Welcome to the launch issue of LBx Journal, a multi-media resource for businesses looking to explore the business potential of location intelligence. We humans are intuitively location–aware, but business thinking and analysis are often stuck in spreadsheets, metrics, and key performance indicators that can undervalue the location dimension. The strategic assumption underlying almost everything that we do as individuals and organizations is directly correlated to where we, something, someone else, or a species is located on the planet.
LBx Journal is designed to help you answer this question: Why and when does “where” matter? We are combining expertise in business consulting, publishing and creativity to address how tapping into the location dimension benefits businesses worldwide. The U.S. and indeed the world are in the midst of the worst financial crisis in history, not because of the sub-prime mortgage meltdown, but because of something much more insidious: the lack of context and long-term thinking as companies cut their way to profitability and
higher stock valuations, and turned to creative financing. For economies to be healthy and strong, value needs to be created.

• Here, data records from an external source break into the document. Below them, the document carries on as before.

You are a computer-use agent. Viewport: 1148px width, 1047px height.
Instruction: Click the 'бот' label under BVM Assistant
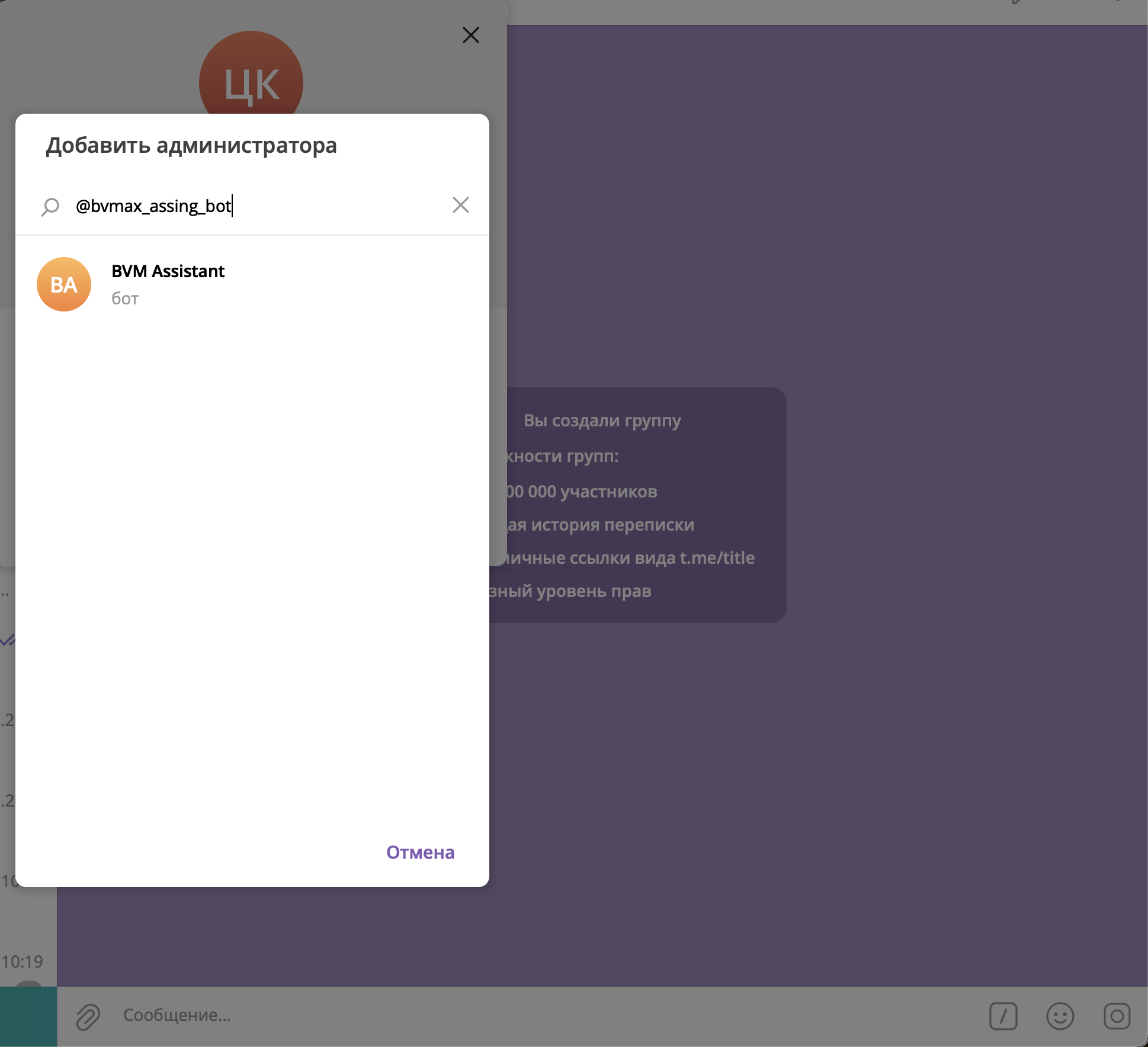coord(125,298)
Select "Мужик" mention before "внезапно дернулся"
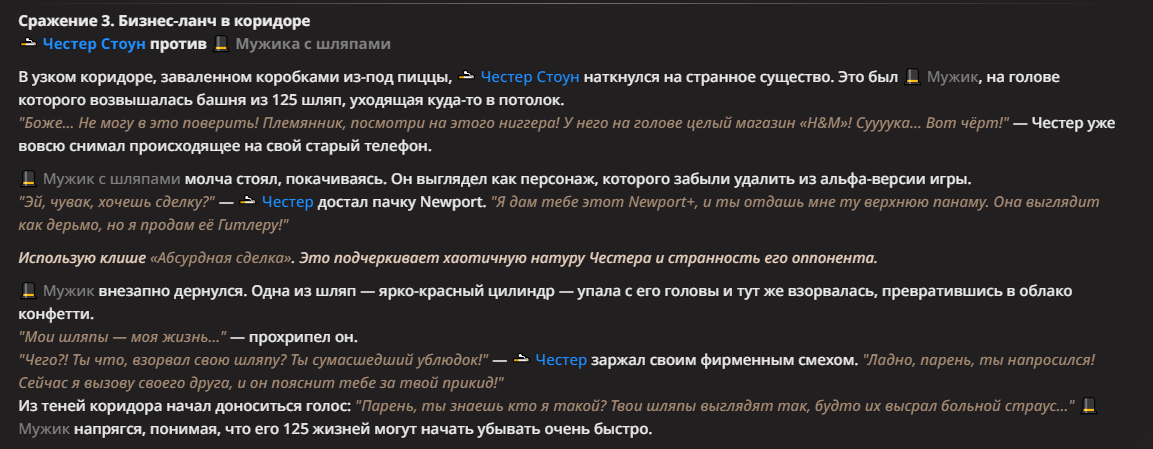The width and height of the screenshot is (1153, 449). point(69,292)
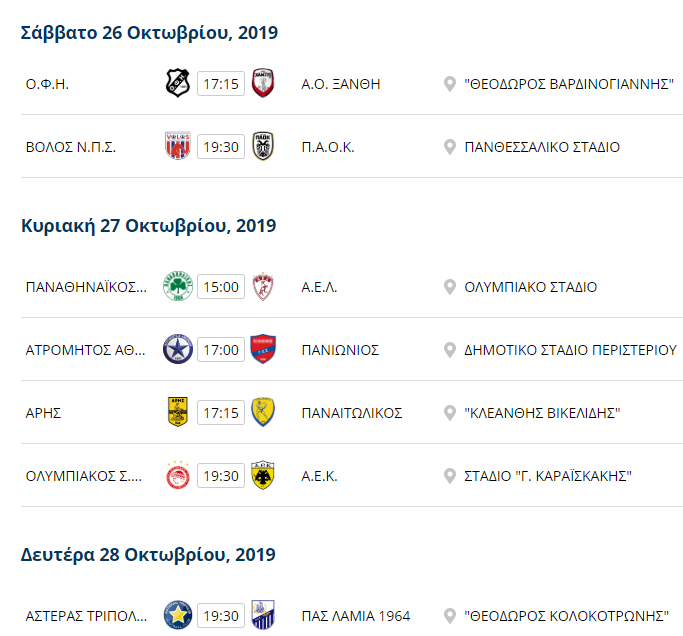Image resolution: width=683 pixels, height=636 pixels.
Task: Select the Panaitolikos yellow shield logo
Action: pos(263,412)
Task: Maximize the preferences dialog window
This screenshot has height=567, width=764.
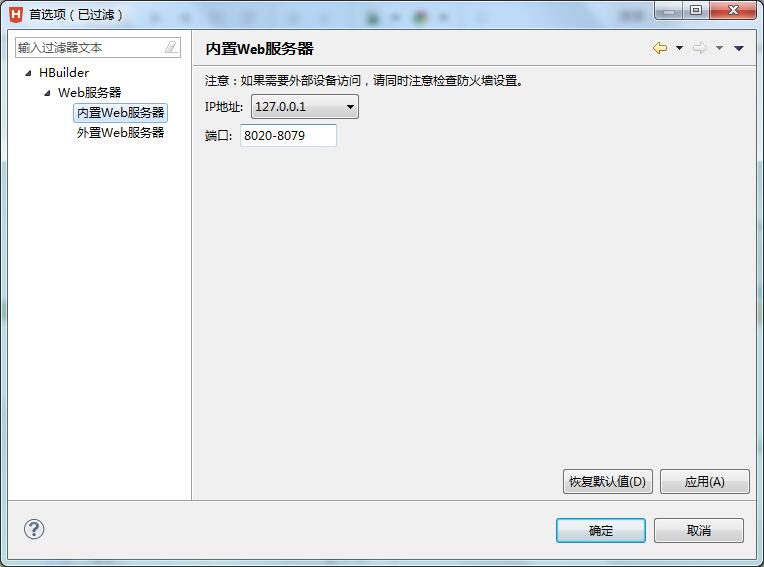Action: 696,10
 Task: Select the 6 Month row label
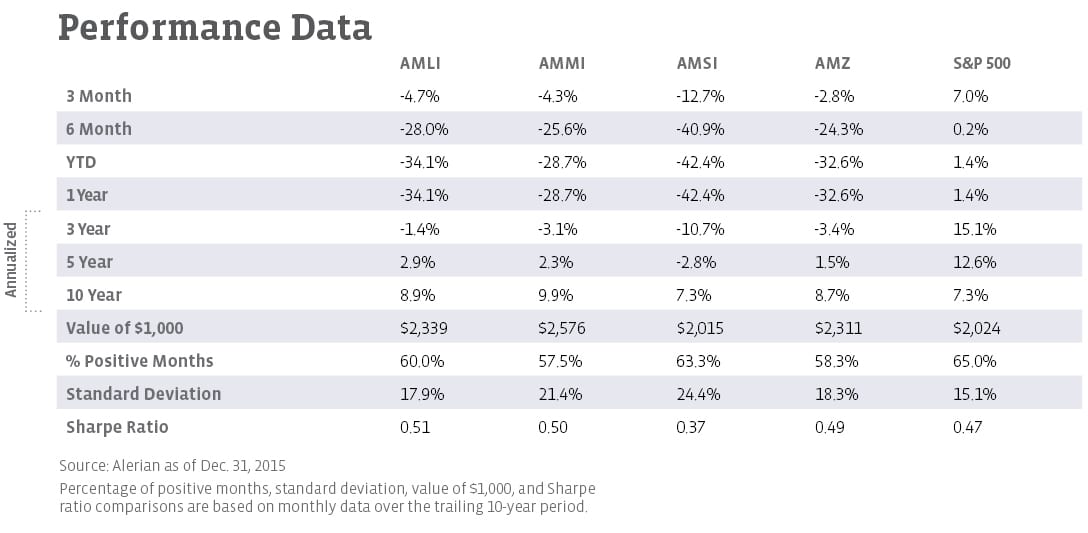coord(99,129)
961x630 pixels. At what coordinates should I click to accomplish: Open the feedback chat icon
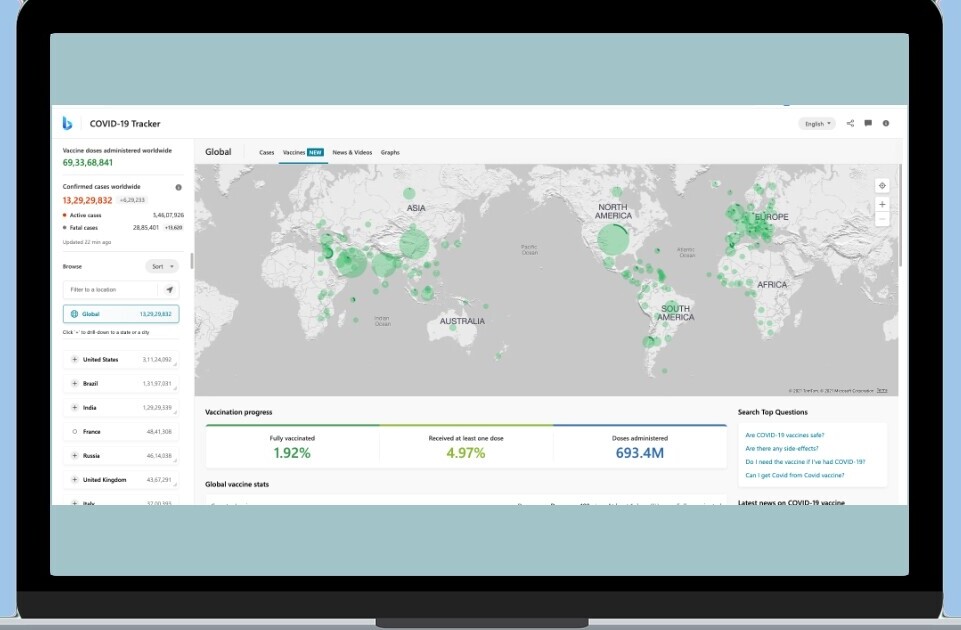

Because the map is the most powerful visualization tool with the ability to integrate volumes of data and still render meaningful pattern recognition, location applications are the best tools for identifying new value, creating opportunities for all kinds of businesses.
In this issue, our contributors discuss the benefits of incorporating location into the research, development, and decision-making processes of businesses. In “The Power of Location Intelligence,” Craig Bachmann discusses the impact of integrating location awareness into sales, mark
eting, supply chain management, and development of partnerships. Kevin Thomas of Intermap discusses in “Making Vehicles Smarter” how 3D terrain models are integrated into product development strategies to design smarter, more fuel-efficient cars and trucks.
In “Visual Intelligence for New Markets,” Ruth Stiver of FortiusOne discusses the power of search and the ease with which marketers, researchers, or anyone else can find location data relevant to their business objectives and then customize their own map presentation. ESRI, the GIS software company, is credited as being the founder of geographic intelligence. Director of their Commercial Business Solutions Division, Simon Thompson discusses the hidden relationships in geographically relevant data that can be exposed using GIS technology.
The Game Changer column by Brady Forrest, Chair of the Where 2.0 Conference, is about innovation and technology. In this issue, he shares how consumer technologies are changing the way enterprises do business. Robert Avila’s On Minding the Store column is a big picture view of the strategic assumptions underlying business trends. In this issue, he discusses why businesses have collectively lost the art of long-term thinking. Finally, the benefits and challenges of location intelligence and applications are highlighted in two extraordinary interviews with key individuals at the world-renowned National Geographic Society and at the second largest cable company in the U.S., Time Warner Cable.